Die Beziehung zum Westen ist für Riad nicht zuletzt auch wegen der Investition saudischer Petrodollars in westliche Unternehmen bedeutend. Die USA sind überdies nach der EU der wichtigste Handelspartner der Saudi. In den letzten Jahren kam es zu Interessenkonflikten zwischen Washington und Riad. Amerikas Haltung zum Arabischen Frühling erzürnte Riad, da Volksbewegungen für politische Mitbestimmung für die Monarchie eine Bedrohung sind. Dem zunehmenden Einfluss Irans im Irak nach dem Sturz Saddam Husseins sah das Königshaus mit Unmut zu. Erst recht fühlte es sich durch das Atomabkommen mit Iran brüskiert.

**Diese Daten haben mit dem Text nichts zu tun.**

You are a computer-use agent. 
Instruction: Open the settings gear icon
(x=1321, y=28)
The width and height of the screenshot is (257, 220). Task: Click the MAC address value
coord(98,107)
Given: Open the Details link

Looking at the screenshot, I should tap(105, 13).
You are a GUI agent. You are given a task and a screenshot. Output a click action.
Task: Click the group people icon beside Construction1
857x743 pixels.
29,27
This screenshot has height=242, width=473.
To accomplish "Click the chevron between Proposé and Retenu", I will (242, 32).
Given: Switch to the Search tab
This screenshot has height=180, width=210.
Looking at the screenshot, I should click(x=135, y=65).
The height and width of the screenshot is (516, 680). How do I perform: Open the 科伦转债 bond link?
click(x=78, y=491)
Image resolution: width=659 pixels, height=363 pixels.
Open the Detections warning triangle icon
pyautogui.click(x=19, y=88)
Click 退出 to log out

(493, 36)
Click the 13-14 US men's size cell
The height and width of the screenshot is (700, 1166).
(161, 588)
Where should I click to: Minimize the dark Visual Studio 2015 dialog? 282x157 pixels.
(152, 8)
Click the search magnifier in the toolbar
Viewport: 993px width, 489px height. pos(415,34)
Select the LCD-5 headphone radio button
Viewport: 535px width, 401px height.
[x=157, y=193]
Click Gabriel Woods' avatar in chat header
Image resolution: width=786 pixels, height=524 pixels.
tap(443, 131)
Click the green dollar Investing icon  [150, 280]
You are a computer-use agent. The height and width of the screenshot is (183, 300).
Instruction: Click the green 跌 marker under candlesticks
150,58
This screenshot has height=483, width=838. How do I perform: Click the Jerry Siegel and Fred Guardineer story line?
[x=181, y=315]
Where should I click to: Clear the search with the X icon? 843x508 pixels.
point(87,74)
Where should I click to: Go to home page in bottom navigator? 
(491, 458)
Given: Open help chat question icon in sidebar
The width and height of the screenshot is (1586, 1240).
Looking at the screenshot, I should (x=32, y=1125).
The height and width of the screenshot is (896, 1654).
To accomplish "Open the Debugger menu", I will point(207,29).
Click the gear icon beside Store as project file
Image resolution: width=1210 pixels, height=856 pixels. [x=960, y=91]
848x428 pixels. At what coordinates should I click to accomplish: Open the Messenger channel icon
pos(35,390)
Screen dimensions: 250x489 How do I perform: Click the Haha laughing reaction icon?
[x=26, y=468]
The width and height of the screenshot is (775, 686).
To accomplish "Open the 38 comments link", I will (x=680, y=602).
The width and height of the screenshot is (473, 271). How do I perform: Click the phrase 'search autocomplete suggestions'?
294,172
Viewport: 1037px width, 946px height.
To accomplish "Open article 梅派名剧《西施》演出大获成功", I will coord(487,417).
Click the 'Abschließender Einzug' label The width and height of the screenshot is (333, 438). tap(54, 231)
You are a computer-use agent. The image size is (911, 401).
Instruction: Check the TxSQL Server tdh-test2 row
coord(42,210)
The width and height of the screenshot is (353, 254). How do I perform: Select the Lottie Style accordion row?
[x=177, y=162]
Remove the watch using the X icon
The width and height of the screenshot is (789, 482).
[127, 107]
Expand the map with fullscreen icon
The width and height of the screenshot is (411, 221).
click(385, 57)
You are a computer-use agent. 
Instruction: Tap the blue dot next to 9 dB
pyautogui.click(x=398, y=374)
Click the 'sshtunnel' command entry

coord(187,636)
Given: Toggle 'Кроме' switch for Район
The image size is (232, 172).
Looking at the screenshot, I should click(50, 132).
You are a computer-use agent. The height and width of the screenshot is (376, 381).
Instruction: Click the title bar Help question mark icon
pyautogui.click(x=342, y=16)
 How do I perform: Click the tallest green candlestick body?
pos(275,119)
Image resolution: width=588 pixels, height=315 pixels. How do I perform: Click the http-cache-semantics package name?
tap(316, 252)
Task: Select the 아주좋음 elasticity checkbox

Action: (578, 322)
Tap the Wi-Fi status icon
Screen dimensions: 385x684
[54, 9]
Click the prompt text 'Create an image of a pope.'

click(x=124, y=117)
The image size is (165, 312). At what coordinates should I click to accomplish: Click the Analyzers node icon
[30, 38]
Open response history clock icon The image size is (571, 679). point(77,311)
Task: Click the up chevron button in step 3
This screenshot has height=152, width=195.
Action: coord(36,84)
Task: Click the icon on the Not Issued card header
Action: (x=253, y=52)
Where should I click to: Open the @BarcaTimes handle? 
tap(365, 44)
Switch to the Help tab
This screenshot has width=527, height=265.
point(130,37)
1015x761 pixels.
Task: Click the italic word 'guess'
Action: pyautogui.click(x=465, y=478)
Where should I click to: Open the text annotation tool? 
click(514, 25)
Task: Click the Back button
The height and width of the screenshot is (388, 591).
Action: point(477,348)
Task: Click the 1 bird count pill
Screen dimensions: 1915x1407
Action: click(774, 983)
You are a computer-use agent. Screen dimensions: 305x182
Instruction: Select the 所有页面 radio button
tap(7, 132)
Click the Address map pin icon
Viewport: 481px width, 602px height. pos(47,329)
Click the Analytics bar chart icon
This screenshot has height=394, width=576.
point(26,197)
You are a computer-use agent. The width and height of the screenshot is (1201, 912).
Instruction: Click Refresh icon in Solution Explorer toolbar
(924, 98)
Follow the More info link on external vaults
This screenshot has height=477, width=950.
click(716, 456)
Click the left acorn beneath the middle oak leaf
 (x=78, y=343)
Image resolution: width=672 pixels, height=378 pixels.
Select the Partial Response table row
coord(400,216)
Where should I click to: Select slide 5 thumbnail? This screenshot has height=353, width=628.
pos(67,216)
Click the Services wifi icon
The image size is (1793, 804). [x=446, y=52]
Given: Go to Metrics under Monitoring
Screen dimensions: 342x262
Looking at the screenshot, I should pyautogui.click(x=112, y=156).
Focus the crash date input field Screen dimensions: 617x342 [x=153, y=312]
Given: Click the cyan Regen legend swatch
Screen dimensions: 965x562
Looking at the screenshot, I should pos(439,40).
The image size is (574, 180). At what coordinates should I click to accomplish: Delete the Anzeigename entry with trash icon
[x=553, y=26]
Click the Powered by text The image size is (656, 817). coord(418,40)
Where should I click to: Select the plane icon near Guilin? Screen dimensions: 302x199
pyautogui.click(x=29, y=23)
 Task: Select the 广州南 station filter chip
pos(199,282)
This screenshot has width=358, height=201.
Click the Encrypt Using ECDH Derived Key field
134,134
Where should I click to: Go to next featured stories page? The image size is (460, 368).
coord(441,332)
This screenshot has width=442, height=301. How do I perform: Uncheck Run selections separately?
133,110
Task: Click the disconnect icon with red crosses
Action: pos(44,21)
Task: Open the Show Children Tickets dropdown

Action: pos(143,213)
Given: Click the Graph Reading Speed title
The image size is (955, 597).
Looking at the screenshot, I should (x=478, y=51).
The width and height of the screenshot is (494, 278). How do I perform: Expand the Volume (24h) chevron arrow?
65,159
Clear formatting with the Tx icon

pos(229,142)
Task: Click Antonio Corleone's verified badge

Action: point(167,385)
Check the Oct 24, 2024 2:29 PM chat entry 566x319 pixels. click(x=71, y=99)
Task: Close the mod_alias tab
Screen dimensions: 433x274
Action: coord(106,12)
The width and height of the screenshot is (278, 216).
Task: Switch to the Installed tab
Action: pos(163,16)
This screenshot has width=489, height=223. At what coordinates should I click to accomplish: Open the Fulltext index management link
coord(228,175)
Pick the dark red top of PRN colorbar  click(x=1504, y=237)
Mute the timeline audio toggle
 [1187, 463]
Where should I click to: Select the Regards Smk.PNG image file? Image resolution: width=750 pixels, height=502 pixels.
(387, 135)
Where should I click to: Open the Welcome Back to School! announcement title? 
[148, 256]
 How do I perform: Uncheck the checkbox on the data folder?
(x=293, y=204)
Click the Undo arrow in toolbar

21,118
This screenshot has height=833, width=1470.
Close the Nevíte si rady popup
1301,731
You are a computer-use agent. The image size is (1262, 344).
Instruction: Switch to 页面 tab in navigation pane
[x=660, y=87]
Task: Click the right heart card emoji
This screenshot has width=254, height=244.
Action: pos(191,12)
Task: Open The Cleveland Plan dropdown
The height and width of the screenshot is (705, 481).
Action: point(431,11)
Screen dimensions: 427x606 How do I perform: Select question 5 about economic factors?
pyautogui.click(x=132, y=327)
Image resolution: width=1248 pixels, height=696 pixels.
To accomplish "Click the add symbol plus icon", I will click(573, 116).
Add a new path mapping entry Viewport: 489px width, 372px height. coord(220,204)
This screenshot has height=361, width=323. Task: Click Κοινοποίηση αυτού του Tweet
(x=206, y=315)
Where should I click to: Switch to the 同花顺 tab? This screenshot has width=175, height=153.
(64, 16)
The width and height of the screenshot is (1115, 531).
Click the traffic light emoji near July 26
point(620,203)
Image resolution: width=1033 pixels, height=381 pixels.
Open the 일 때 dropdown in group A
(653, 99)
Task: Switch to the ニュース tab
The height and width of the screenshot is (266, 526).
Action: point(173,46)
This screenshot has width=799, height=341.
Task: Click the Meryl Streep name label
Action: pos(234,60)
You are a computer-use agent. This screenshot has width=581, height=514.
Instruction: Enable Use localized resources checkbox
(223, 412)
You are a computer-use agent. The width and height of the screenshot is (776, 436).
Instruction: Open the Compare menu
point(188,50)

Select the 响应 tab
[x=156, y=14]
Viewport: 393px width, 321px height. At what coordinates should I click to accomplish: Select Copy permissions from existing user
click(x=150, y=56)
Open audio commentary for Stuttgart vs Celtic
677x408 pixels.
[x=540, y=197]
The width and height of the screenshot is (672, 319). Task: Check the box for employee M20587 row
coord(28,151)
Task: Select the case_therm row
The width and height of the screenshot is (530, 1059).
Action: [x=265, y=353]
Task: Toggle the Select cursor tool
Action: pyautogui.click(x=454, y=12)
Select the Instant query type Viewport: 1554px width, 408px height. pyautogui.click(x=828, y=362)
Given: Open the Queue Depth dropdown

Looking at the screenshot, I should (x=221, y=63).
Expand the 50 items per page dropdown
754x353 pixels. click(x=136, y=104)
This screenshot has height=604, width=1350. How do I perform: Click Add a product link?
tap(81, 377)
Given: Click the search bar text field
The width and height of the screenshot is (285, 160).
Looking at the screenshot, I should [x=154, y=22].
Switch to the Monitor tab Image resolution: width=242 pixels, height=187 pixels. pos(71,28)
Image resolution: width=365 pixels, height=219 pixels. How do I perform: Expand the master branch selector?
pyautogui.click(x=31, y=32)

Washington betrachtet die ideologische Nähe des vom saudischen Staat propagierten Wahhabismus zu radikalen sunnitischen Jihadisten mit Argwohn. Die Saudi fürchten derweil wegen ihrer Partnerschaft mit den in der Region verhassten Amerikanern selber den Zorn von Extremisten. Die neue Generation in der saudischen Führung versucht, sich international unabhängiger zu positionieren. So ist die eigenmächtige Intervention in Jemen zu verstehen. Washington unterstützt die Intervention primär, um die Saudi nach dem Abkommen mit Iran nicht noch mehr vor den Kopf zu stossen.

Das zeigt, dass Riad für Washington trotz Komplikationen weiterhin Gewicht hat und dieses auch ausspielt. So hat Riad nach wie vor einen starken Einfluss auf den Ölpreis, auch wenn seine Petrodollars knapper werden und die amerikanische Eigenproduktion steigt. Auch in der Terrorbekämpfung scheint man nach wie vor mangels Alternativen auf Riad als Partner zu setzen.